Gao Ying'e, Lin Jingjing, Zhou Yuzhuo, Lin Rongjin
School of Nursing Fujian Medical University, Fuzhou, China.
Department of Surgery, Hannover Medical School, Hannover, Germany.
Front Oncol. 2023 Aug 11;13:1213045. doi: 10.3389/fonc.2023.1213045. eCollection 2023.

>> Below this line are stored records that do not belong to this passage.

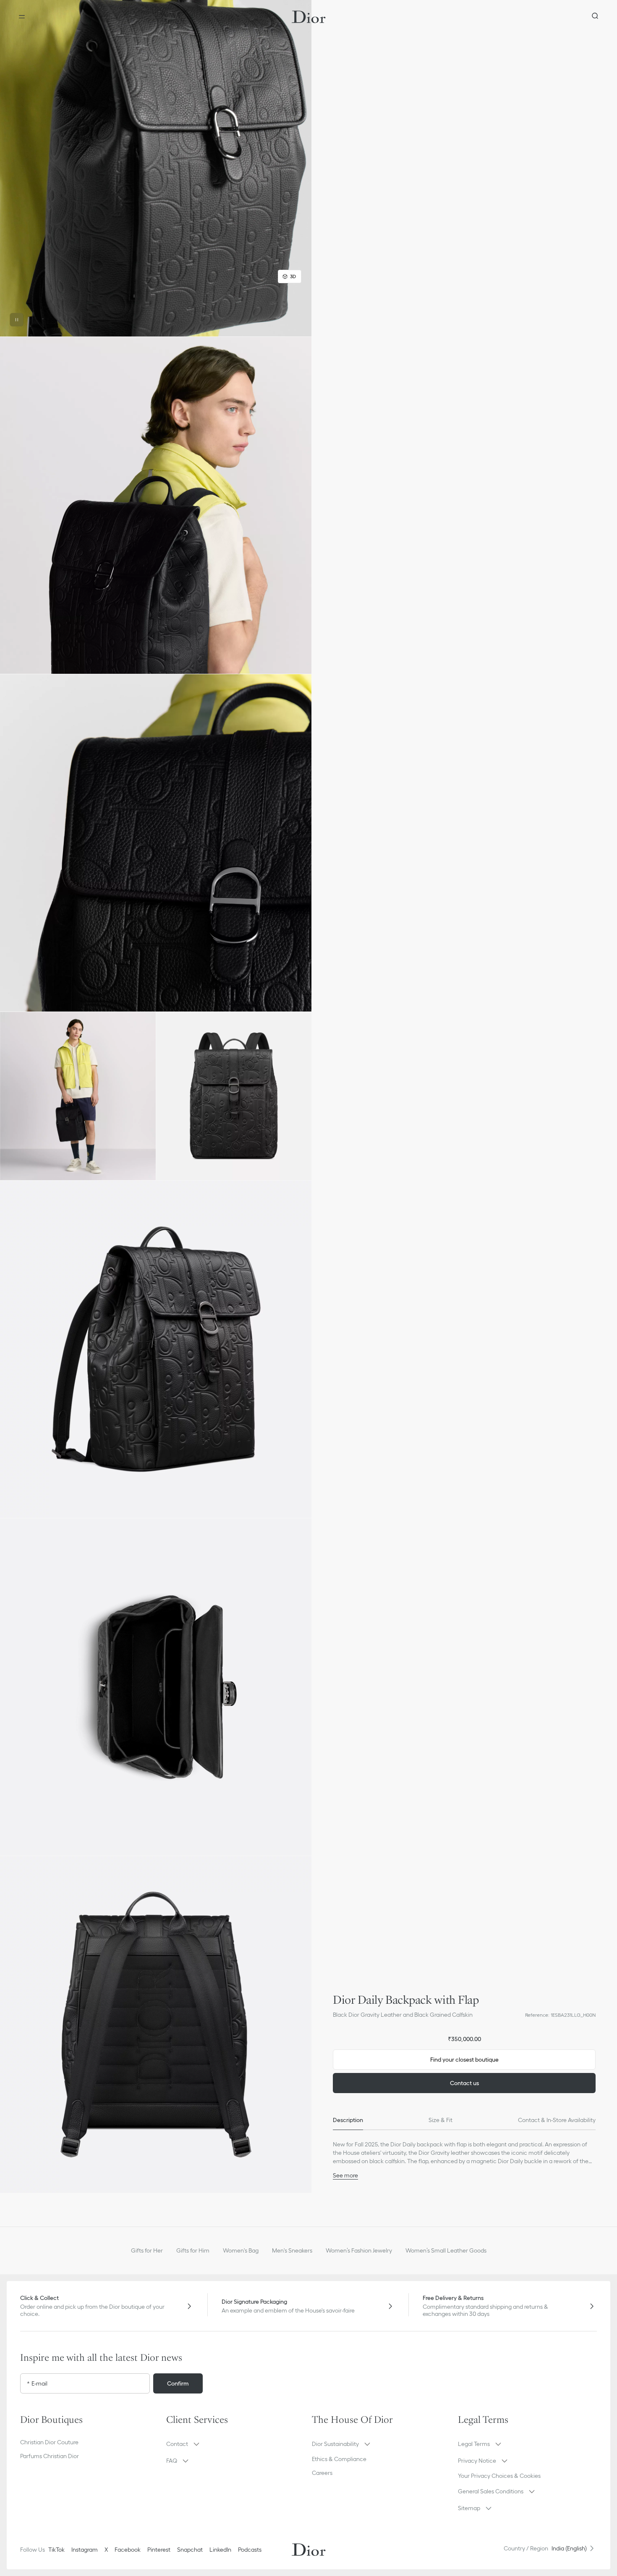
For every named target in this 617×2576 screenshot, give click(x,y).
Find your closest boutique (464, 2059)
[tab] (348, 2120)
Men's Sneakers (292, 2250)
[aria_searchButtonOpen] (595, 17)
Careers (322, 2472)
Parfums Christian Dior (49, 2456)
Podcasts (249, 2549)
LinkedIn (220, 2549)
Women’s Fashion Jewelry (359, 2250)
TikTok (56, 2549)
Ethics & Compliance (339, 2459)
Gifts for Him (192, 2250)
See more (345, 2175)
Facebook (128, 2549)
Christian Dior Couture (49, 2442)
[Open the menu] (22, 17)
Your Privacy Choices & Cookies (499, 2475)
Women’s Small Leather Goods (445, 2250)
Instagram (84, 2549)
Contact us (464, 2083)
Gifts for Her (147, 2250)
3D (293, 276)
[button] (155, 168)
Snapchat (190, 2549)
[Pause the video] (17, 319)
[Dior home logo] (308, 16)
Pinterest (158, 2549)
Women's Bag (241, 2250)
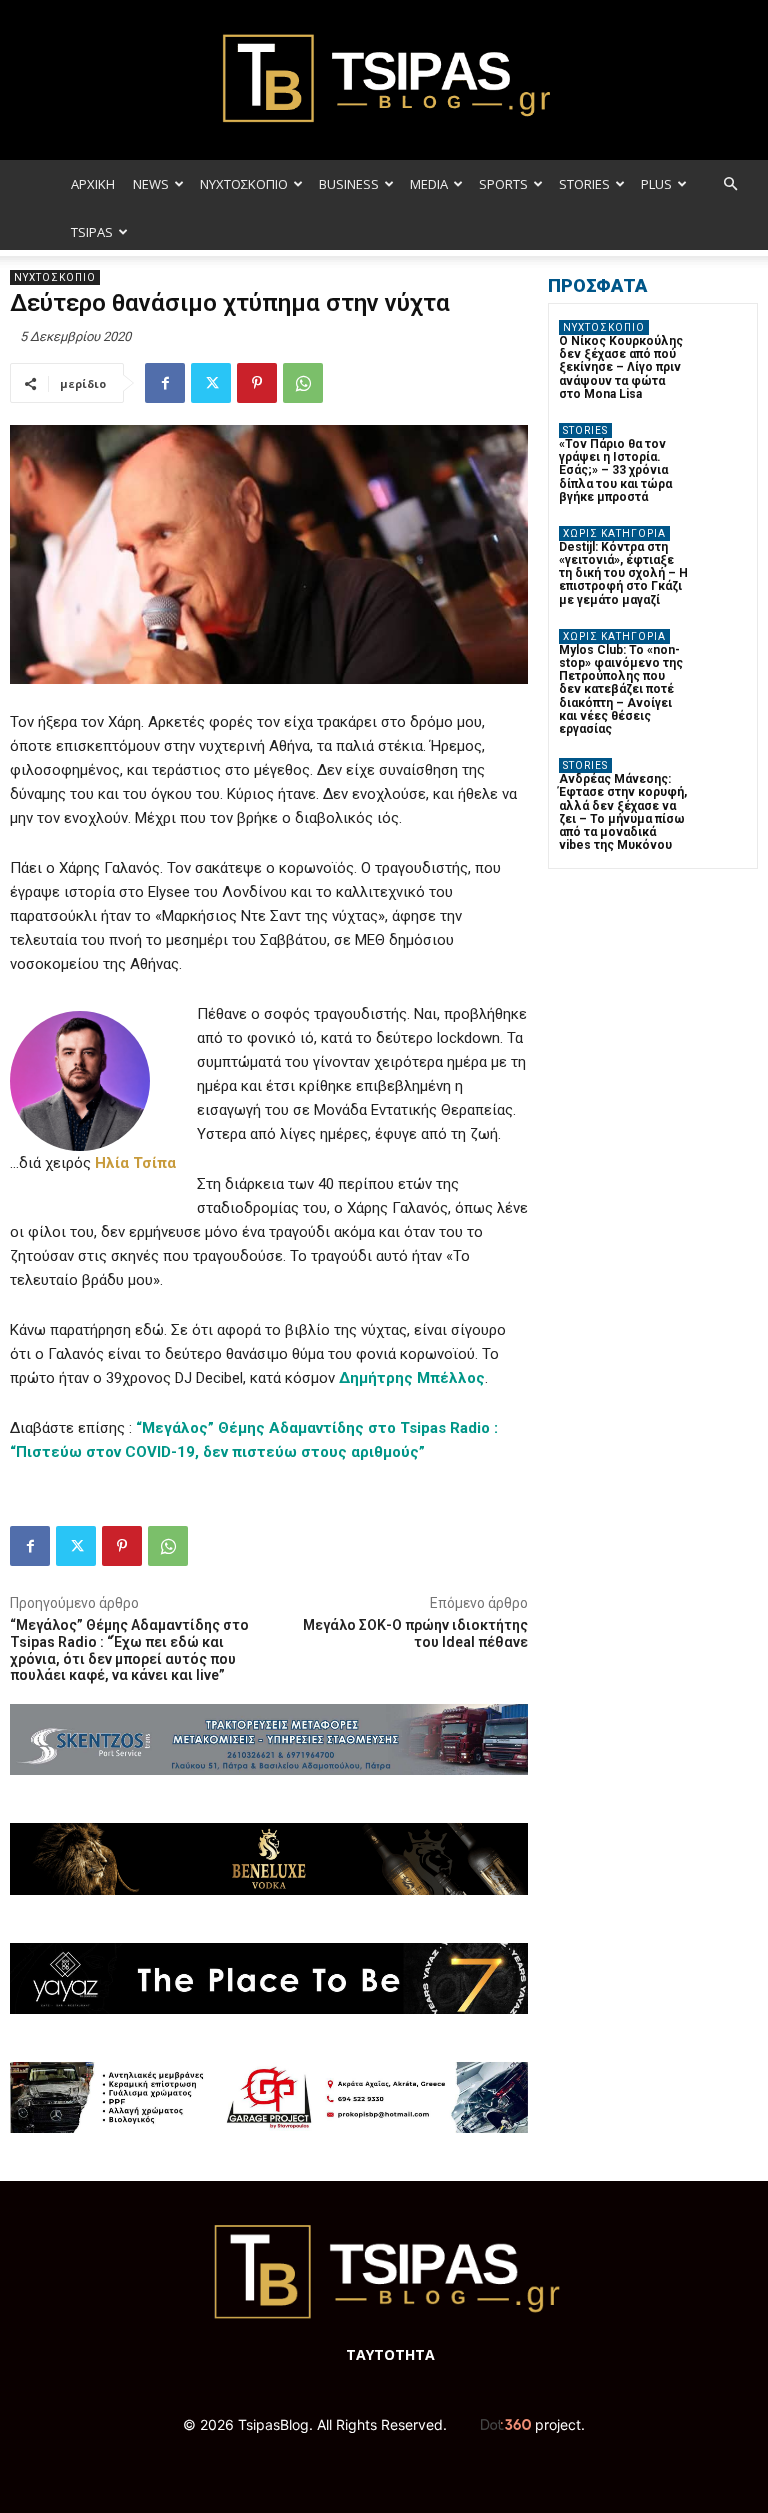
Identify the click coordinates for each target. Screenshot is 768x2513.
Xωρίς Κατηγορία (614, 533)
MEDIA (429, 184)
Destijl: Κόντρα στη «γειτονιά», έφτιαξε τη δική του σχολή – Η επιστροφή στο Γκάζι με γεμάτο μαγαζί (623, 573)
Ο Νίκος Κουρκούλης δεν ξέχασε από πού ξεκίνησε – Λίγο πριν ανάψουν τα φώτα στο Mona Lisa (621, 367)
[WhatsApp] (303, 383)
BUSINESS (349, 184)
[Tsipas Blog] (384, 80)
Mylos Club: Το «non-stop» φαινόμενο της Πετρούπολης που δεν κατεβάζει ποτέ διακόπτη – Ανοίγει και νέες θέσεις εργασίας (621, 689)
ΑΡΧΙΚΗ (93, 184)
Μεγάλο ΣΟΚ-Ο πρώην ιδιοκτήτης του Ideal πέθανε (415, 1633)
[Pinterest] (257, 383)
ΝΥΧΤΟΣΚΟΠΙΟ (244, 184)
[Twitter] (211, 383)
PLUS (656, 184)
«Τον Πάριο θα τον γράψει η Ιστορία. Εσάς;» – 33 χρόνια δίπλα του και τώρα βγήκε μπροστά (615, 470)
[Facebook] (165, 383)
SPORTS (503, 184)
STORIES (584, 184)
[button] (730, 184)
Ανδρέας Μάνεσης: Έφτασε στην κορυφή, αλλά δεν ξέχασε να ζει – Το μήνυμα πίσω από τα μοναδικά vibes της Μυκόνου (623, 812)
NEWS (151, 184)
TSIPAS (92, 232)
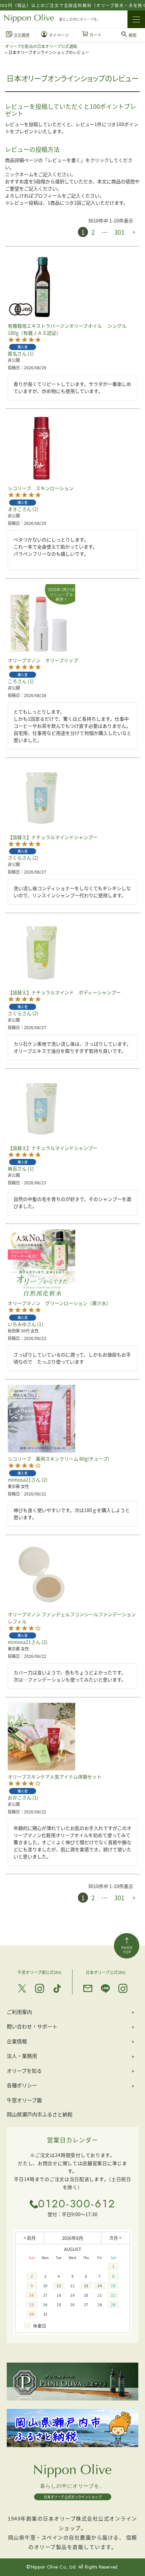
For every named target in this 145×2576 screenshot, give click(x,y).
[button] (134, 232)
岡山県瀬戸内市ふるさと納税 (39, 2114)
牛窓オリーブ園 (24, 2100)
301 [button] (119, 232)
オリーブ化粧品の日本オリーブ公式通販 (41, 46)
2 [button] (93, 232)
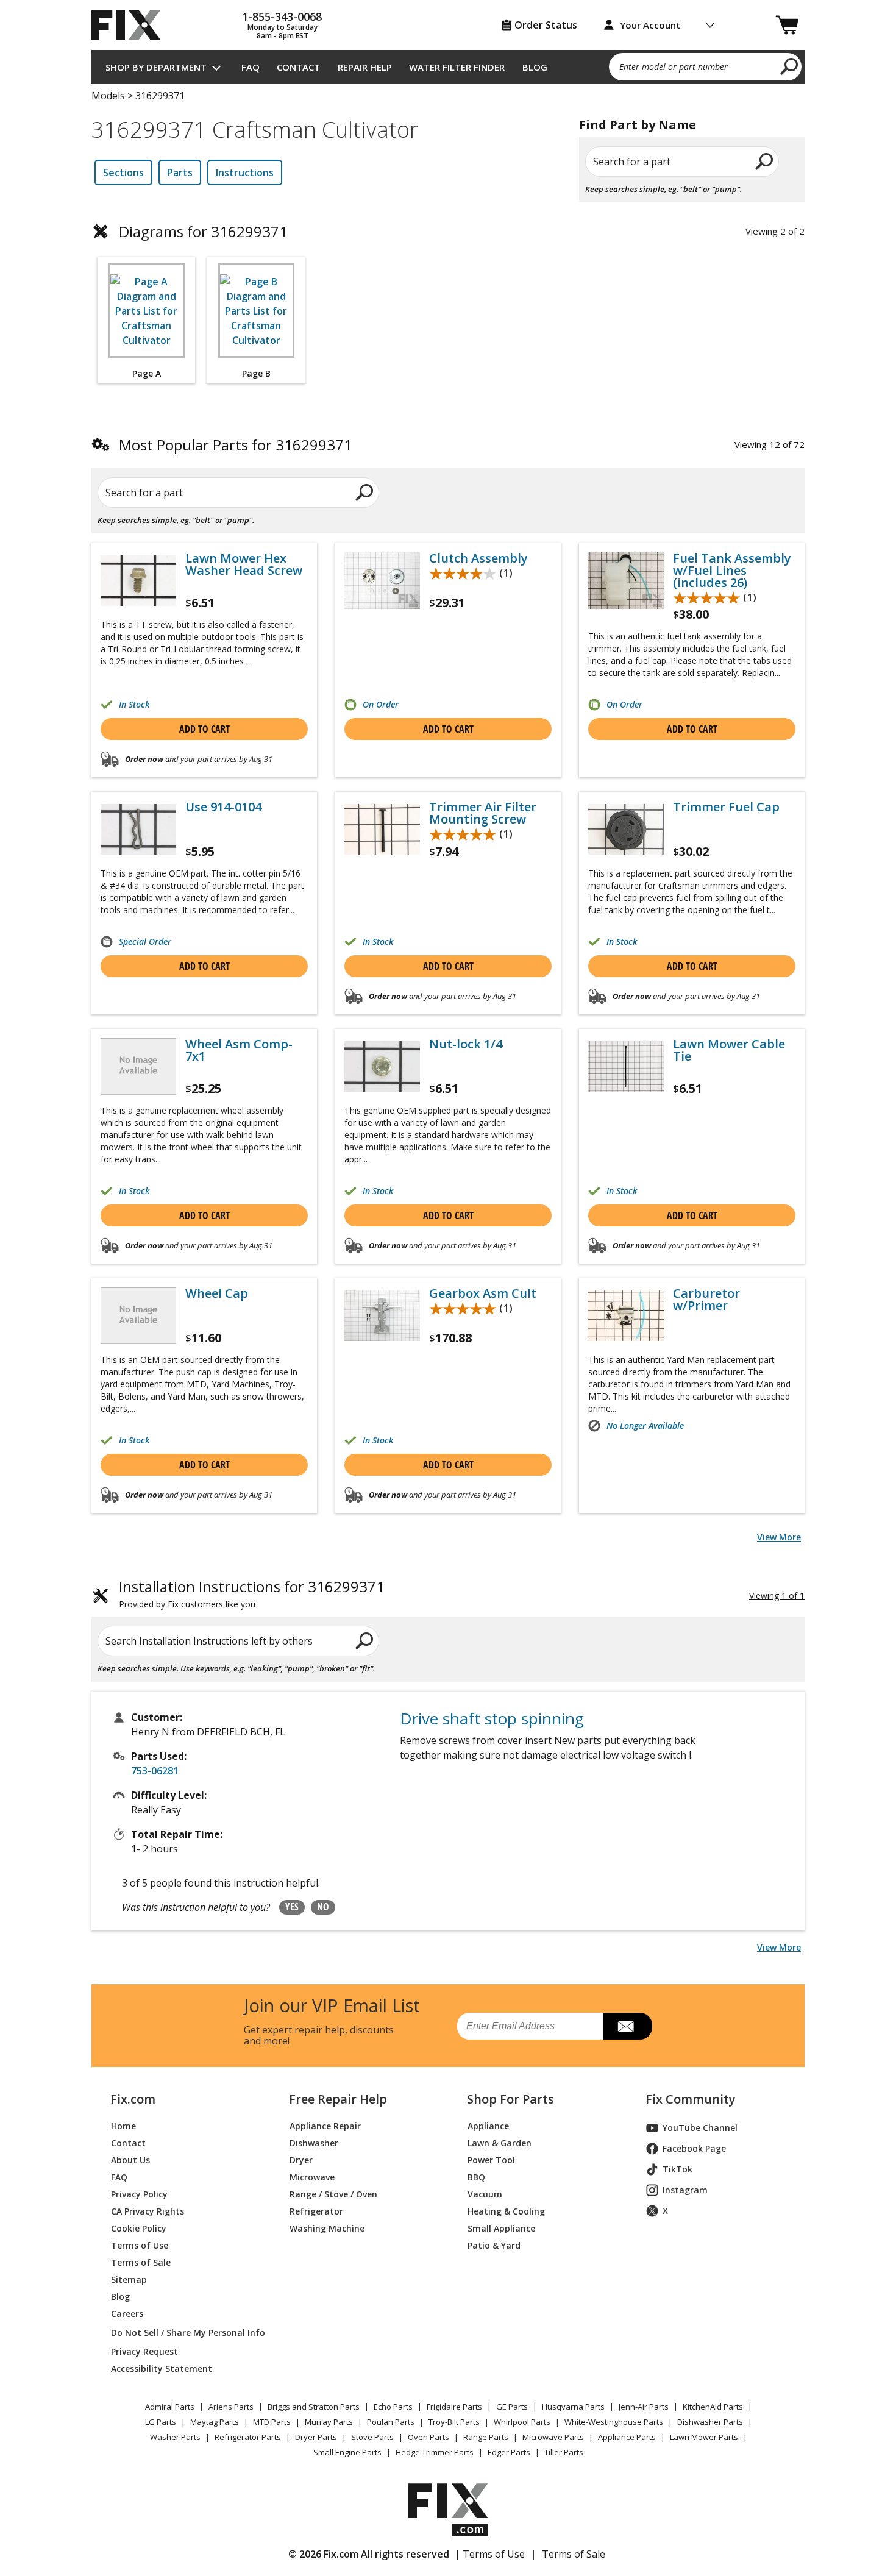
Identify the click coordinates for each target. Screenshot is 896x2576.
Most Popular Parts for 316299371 (235, 444)
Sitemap (129, 2279)
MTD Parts (272, 2421)
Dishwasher (314, 2143)
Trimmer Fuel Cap (726, 807)
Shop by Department (156, 67)
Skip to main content (448, 12)
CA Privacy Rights (147, 2211)
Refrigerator (316, 2211)
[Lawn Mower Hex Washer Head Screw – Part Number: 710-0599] (138, 580)
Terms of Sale (141, 2262)
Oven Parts (428, 2437)
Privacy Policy (139, 2194)
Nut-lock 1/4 (465, 1044)
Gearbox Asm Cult (482, 1293)
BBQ (476, 2177)
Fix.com (132, 2099)
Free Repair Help (338, 2099)
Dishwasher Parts (710, 2421)
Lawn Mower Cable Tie (729, 1050)
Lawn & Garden (500, 2143)
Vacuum (485, 2194)
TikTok (677, 2169)
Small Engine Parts (347, 2452)
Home (123, 2126)
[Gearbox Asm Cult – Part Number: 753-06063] (382, 1315)
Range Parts (485, 2437)
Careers (127, 2313)
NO (323, 1906)
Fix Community (690, 2099)
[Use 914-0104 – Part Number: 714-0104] (138, 829)
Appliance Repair (325, 2126)
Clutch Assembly (478, 558)
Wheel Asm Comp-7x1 (239, 1050)
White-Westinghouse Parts (613, 2421)
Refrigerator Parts (248, 2437)
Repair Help (365, 67)
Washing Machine (327, 2228)
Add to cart (204, 729)
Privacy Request (144, 2351)
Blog (534, 67)
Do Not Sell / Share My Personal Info (183, 2332)
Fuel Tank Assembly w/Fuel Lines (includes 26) (732, 570)
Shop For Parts (510, 2099)
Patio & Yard (494, 2245)
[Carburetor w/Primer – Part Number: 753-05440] (626, 1315)
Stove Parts (372, 2437)
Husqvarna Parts (573, 2406)
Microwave (312, 2177)
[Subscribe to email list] (627, 2026)
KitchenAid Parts (713, 2406)
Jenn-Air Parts (644, 2406)
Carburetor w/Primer (706, 1299)
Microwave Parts (553, 2437)
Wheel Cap (216, 1293)
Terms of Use (139, 2245)
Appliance (488, 2126)
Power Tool (491, 2160)
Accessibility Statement (161, 2368)
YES (292, 1906)
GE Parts (512, 2406)
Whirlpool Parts (522, 2421)
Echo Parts (393, 2406)
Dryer (301, 2160)
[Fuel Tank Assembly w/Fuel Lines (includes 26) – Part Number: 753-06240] (626, 580)
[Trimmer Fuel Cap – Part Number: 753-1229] (626, 829)
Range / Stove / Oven (333, 2194)
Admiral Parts (169, 2406)
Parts (180, 172)
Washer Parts (175, 2437)
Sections (123, 172)
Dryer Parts (316, 2437)
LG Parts (160, 2421)
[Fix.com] (131, 25)
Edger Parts (509, 2452)
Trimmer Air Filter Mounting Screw (482, 813)
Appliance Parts (627, 2437)
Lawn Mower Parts (704, 2437)
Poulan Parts (390, 2421)
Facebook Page (694, 2148)
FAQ (250, 67)
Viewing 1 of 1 (777, 1595)
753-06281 (155, 1770)
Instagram (685, 2190)
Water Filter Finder (457, 67)
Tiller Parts (563, 2452)
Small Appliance (501, 2228)
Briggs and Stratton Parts (314, 2406)
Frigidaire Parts (454, 2406)
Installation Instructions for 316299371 (252, 1594)
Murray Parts (329, 2421)
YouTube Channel (700, 2127)
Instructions (245, 172)
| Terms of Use (490, 2554)
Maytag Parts (214, 2421)
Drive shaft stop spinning (492, 1718)
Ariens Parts (231, 2406)
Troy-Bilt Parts (454, 2421)
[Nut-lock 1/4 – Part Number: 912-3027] (382, 1066)
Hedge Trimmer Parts (435, 2452)
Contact (298, 67)
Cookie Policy (138, 2228)
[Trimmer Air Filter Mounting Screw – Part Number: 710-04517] (382, 829)
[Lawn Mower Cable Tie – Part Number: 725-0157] (626, 1066)
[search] (790, 66)
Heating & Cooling (506, 2211)
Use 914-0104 (223, 807)
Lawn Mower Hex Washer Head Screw (243, 564)
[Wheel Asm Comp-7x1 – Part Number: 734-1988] (138, 1066)
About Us (130, 2160)
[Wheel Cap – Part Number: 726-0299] (138, 1315)
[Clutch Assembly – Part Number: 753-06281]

Breast cancer, the most prevalent malignant tumor among women, poses a significant threat to patients' physical and mental well-being. Recent advances in early screening technology have facilitated the early detection of an increasing number of breast cancers, resulting in a substantial improvement in patients' overall survival rates. The primary techniques used for early breast cancer diagnosis include mammography, breast ultrasound, breast MRI, and pathological examination. However, the clinical interpretation and analysis of the images produced by these technologies often involve significant labor costs and rely heavily on the expertise of clinicians, leading to inherent deviations. Consequently, artificial intelligence(AI) has emerged as a valuable technology in breast cancer diagnosis. Artificial intelligence includes Machine Learning(ML) and Deep Learning(DL). By simulating human behavior to learn from and process data, ML and DL aid in lesion localization reduce misdiagnosis rates, and improve accuracy. This narrative review provides a comprehensive review of the current research status of mammography using traditional ML and DL algorithms. It particularly highlights the latest advancements in DL methods for mammogram image analysis and offers insights into future development directions.
乳腺癌是女性中最常见的恶性肿瘤,对患者的身心健康构成重大威胁。早期筛查技术的最新进展促进了越来越多乳腺癌的早期发现,从而大幅提高了患者的总体生存率。早期乳腺癌诊断的主要技术包括乳腺钼靶摄影、乳腺超声、乳腺磁共振成像和病理检查。然而,这些技术所产生图像的临床解读和分析往往涉及高昂的人力成本,并且严重依赖临床医生的专业知识,从而导致内在偏差。因此,人工智能(AI)已成为乳腺癌诊断中的一项重要技术。人工智能包括机器学习(ML)和深度学习(DL)。通过模拟人类行为来学习和处理数据,ML和DL有助于病变定位、降低误诊率并提高准确性。本叙述性综述全面回顾了使用传统ML和DL算法进行乳腺钼靶摄影的当前研究现状。它特别强调了DL方法在乳腺钼靶图像分析方面的最新进展,并对未来的发展方向提供了见解。